Our interoperable framework not only helps states build their exchanges, but it also has the capability to connect a state's new and existing government systems, including Medicaid, within a consistent architecture to make information-sharing and integration across public and private organizations more seamless.
In several states, we've already seen the power of technology to connect disparate benefits systems, boost information-sharing and care collaboration, and streamline case coordination. Health Insurance Exchanges, while somewhat unique in their requirements, are one more opportunity for technology to help transform the way both health coverage and care are delivered to our citizens.
Still, this news left some in the healthcare industry asking – why would Microsoft put a big focus on State Health Insurance Exchanges when the fate of health reform is still undetermined?
Reform of the health delivery system, whether ultimately mandated or not, is already happening. True, the details may still be in flux but the underlying business drivers remain constant - efficiency, fair market practices and improved access to care, and reduced costs – will remain regardless of government mandates.

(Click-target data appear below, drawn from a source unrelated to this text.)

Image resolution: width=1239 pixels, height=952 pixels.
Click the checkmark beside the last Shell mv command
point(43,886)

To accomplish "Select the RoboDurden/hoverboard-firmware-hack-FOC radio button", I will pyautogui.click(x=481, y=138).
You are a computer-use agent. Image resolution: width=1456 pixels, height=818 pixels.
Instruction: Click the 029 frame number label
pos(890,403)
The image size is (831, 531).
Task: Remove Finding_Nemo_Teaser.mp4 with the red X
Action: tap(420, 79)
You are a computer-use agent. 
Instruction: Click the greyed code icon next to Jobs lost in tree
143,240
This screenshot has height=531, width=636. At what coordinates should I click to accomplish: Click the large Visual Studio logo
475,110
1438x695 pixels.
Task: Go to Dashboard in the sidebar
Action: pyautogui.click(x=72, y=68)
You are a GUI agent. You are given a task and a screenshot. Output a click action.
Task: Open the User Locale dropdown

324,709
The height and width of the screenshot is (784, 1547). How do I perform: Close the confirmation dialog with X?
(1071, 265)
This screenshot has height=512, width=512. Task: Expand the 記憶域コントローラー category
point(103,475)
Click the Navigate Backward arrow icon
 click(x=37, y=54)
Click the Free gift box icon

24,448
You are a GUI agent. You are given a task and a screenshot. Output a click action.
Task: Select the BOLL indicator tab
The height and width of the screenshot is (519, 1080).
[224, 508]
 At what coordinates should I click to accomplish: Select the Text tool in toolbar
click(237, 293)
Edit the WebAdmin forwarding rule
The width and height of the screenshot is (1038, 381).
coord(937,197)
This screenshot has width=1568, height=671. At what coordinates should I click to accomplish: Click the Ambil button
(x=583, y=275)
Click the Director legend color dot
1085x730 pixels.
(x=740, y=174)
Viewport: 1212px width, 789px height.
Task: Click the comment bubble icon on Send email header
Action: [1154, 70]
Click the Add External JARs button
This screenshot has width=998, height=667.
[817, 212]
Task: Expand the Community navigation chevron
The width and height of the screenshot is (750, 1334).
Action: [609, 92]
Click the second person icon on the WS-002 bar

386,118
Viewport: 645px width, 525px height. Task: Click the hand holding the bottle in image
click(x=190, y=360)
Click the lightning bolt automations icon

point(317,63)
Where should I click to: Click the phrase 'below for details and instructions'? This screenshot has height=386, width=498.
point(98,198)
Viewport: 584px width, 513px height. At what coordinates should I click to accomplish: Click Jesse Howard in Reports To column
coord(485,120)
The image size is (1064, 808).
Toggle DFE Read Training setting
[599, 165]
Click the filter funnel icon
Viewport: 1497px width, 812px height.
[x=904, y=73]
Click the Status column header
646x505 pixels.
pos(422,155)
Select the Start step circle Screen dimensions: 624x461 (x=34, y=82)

Indeed, the states aren't waiting on reform. Already, 48 U.S. states are in the process of drafting health insurance exchange plans while two other states already have operational exchanges in place. And, on Jan. 20, the federal government announced more funding will be available for states to help with the building of insurance exchanges.
For most states, the idea of standing up a health insurance exchange is daunting. They have to make decisions and solve problems that lie outside their traditional areas of expertise, such as integrating databases, collecting monthly premiums, and calculating tax subsidies. But it doesn't need to be a complex challenge.
How do we make it simple? We bring in proven, experienced partners, like Extend Health, whose service center technology runs on our foundational platform. Extend Health currently operates the largest private Medicare health insurance exchanges in the country, and the state of Nevada is already working with Extend Health to move Medicare-eligible retired government workers from group Medicare insurance to private coverage. So, by leveraging our core platform technology with the expertise of our partner ecosystem, we can dramatically expedite the time to implementation for a state HIX.
So how does this fit into Microsoft's view of the healthcare market? This new offering is just one of several solution areas, including health information exchanges, enrolment and eligibility, and health-enabled business intelligence/analytics and case coordination. Each represents part of Microsoft's broader strategy for Health and Human Services to assist states in reducing the cost of service delivery, while improving quality and efficiency. In order to achieve those goals, public and private health care entities, whether they be states, private insurance companies, the Dept. of HHS or local benefits offices, need to work together to enable greater consumer involvement in their care. The environment has been slowly changing for several years, and state-wide health insurance exchanges are just the next step to achieving an integrated health ecosystem.